How to Build an Investment Thesis
"I think this stock will go up" is not a reason to invest — it's a hope — and the difference between hoping and investing is whether you can actually write down, in a few clear sentences, why you believe a company will become more valuable.
What a thesis is: a structured argument for why a company will be worth more
An investment thesis is a clear, structured argument explaining why you believe a particular investment will increase in value, built on specific reasoning rather than a gut feeling or a tip from a friend. A good thesis states what you believe, why you believe it, what would have to be true for you to be right, and — critically — what would prove you wrong. Writing a thesis forces discipline: if you can't explain your reasoning in a few sentences, you probably don't understand the investment well enough to be making it in the first place.
Professional investors write theses before every serious investment, not because it's bureaucratic box-ticking, but because it creates a record you can check yourself against later — did the business perform the way you expected? Was your reasoning sound, even if the outcome was disappointing (bad luck), or was your reasoning flawed from the start (bad process)? Distinguishing between the two is how good investors actually improve over time.
The components: business quality, competitive advantage, growth, valuation, risks
A complete thesis typically addresses five components:
- Business quality — is this fundamentally a good business? Does it generate healthy profit margins, strong cash flow, and consistent revenue, based on the financial statement analysis from Unit 6?
- Competitive advantage — what protects this company from competitors eroding its profits over time? (This is the subject of Lesson 9.3 on economic moats.)
- Growth — what will drive the business to become bigger and more profitable in the future — new markets, new products, industry tailwinds, pricing power?
- Valuation — even a wonderful business is a bad investment if you overpay for it. Is the current stock price reasonable relative to the company's actual worth? (Covered in Lesson 9.4.)
- Risks — what could go wrong? Competitive threats, regulatory changes, execution failures, macroeconomic shifts. A thesis without an honest risk section isn't a real thesis — it's a sales pitch to yourself.
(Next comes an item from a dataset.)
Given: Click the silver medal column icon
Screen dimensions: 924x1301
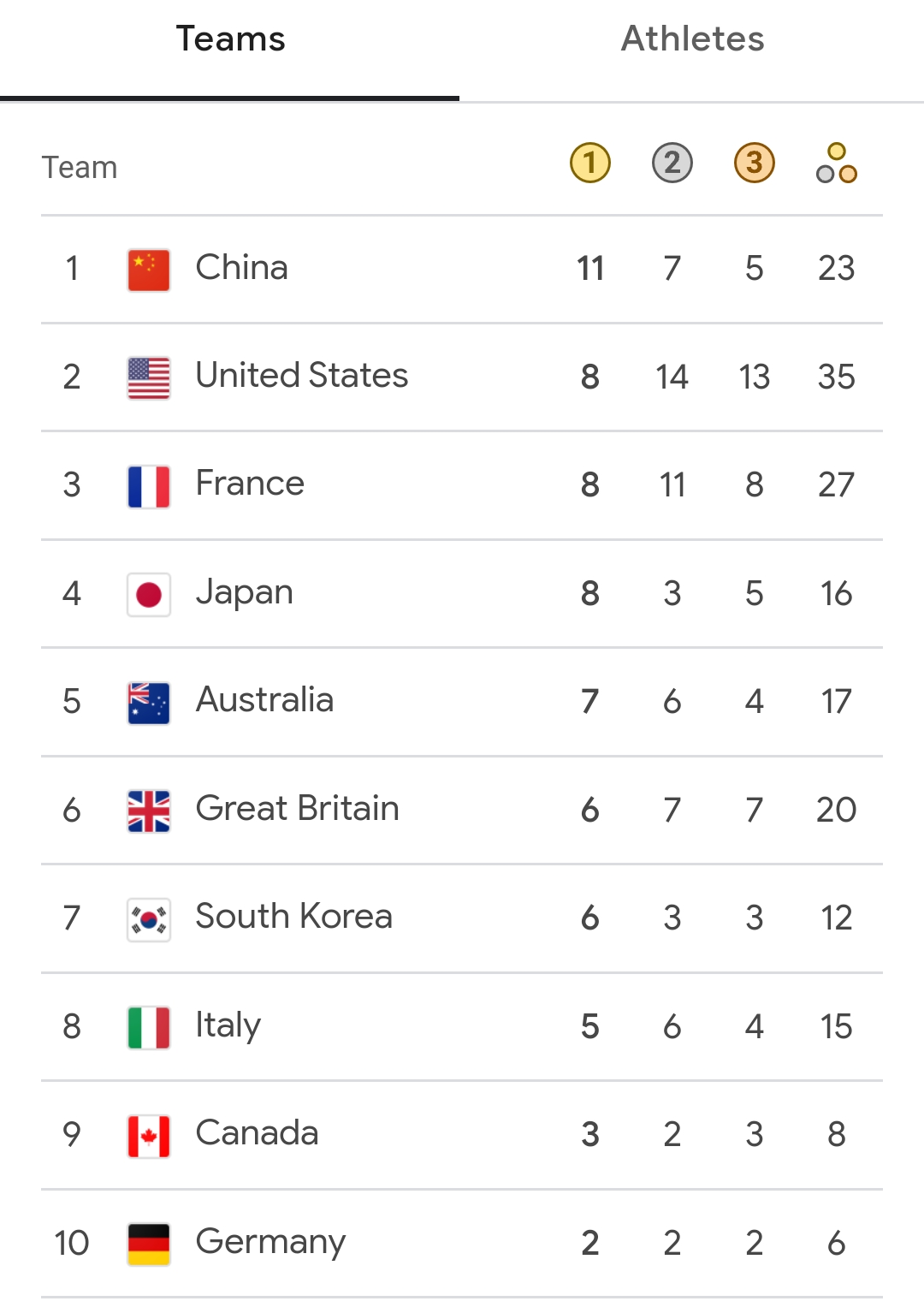Looking at the screenshot, I should tap(672, 163).
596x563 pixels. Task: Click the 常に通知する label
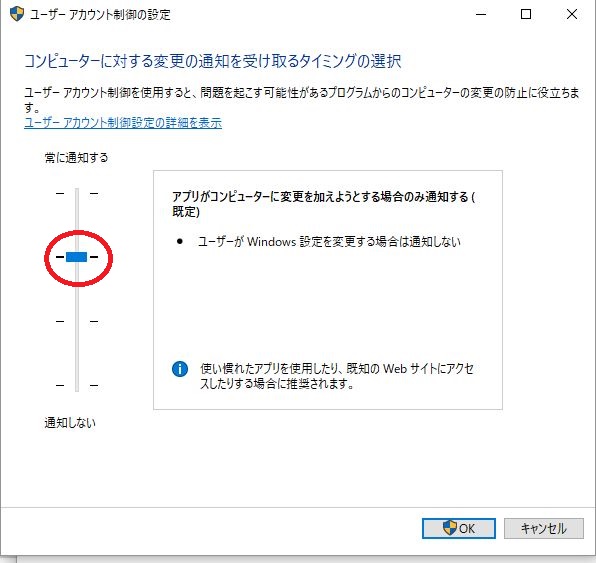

Top-down vs bottom-up investing
Investors generally arrive at ideas one of two ways. Top-down investing starts from the big picture — a macroeconomic trend, an industry theme, a geography expected to grow (say, "Southeast Asia's digital payments adoption will keep rising for the next decade," drawing on Unit 5's macro concepts) — and then searches for the best specific companies positioned to benefit from that broad trend. Bottom-up investing works in the opposite direction: it starts with a specific company, evaluated on its own individual merits — its management, numbers, and competitive position — largely independent of any big macro story, on the theory that a genuinely excellent, well-run business can perform well across many different economic environments. Most real-world investors blend both approaches: bottom-up analysis to evaluate any specific company thoroughly, informed by a top-down awareness of the broader industry and economic backdrop it operates within.
Writing a one-page investment thesis: template and worked example
A practical one-page thesis template covers: (1) the company and what it does, in one sentence, (2) the core reason you believe it will grow in value, (3) the key competitive advantage protecting that growth, (4) why the current valuation is attractive, and (5) the top 1-2 risks that could prove you wrong.
Worked example, using a company most students in Singapore use directly — Grab, the Southeast Asian ride-hailing, delivery, and digital finance "super-app":
Notice this example doesn't just assert "Grab will do well" — every line gives a specific, checkable reason, and the risks section honestly names the real threats. That's what separates a thesis from a hunch.
Pick any company you use regularly. Write three sentences that form the beginning of an investment thesis.
Reveal Answer
There's no single correct answer — the goal is applying the framework to a company you actually understand as a user. A strong worked example, using Apple: "Apple's ecosystem of hardware, software, and services creates high switching costs, since customers who own an iPhone, use iCloud, and pay for services like Apple Music are reluctant to move to a competing platform and lose that integration. Apple's growing Services segment (App Store, iCloud, Apple Music, AppleCare) carries much higher profit margins than hardware sales and gives the company a recurring revenue stream that grows as its installed base of devices grows. The main risk to this thesis is that iPhone sales, still the largest single piece of revenue, could stagnate in a maturing smartphone market, and regulatory pressure in the US and EU around App Store fees could compress the high-margin Services business that's central to the growth story." Notice the structure: a claim about competitive advantage (switching costs), a claim about a growth driver (Services margin expansion), and an honest risk (hardware maturity plus regulatory pressure) — the same three ingredients would apply just as well to a company like Grab, Netflix, or a local business you use daily.